One example: they seem to have a size limit of 50KB when you report a spam mail via their web form. I've received quite some spam that exceeds that because they use base64 encoding of the body, add non-visible filler content to drown out the actual spam/phishing message, etc.

SpamCop suggests to cut off the message and still process it but then they miss e.g. the link to the phishing website and thus they can't send out a report for that.

Speaking of phishing links: a lot of the phishing mails I receive, link to some account on storage.googleapis.com. I've seen mails with links to the same account for weeks on end before they switch to a different one, implying that these links remain online for a long time. You would think that marking such mails as phishing in GMail (they are already flagged as spam) would get them on some kind of radar but apparently not...

tiku 11 hours ago||
I'm reporting every spamm mail that I get through Gmail from Gmail accounts but it doesn't seem to help!
Kim_Bruning 11 hours ago|
(I haven't run my own mail-server in a while. It's getting harder and harder.)

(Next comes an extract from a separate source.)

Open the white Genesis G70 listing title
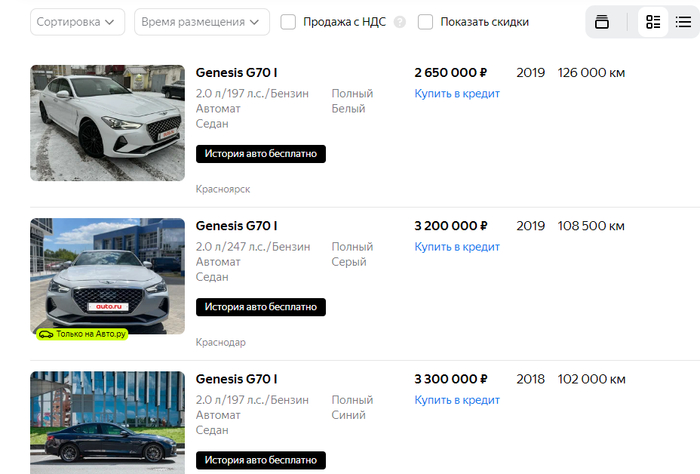This screenshot has height=474, width=700. [x=237, y=73]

Are the real-time-blackhole lists still a thing?

If they're regularly allowing spam and not responding to reports in any sort of timely manner, possibly they should be reported to those.

Not going to work though, is it. Too big to fail shouldn't be a thing. It's not like you can't be flexible about it or give them some room to deal with it within corporate policy; but they do need to deal with it, right?

Realistically, I think some companies have outgrown the size where internet can still self-regulate them. You'd hurt yourself more than gmail.

This either needs laws or new game theory.

Or -you know- deprecate the current email system. I know that's a perennial proposal; but that's because every year it gets even more broken in even more interesting ways. It's patch-on-patch-on-patch at the moment. Just spinning up sendmail on a random box won't quite cut it anymore, if you want to participate.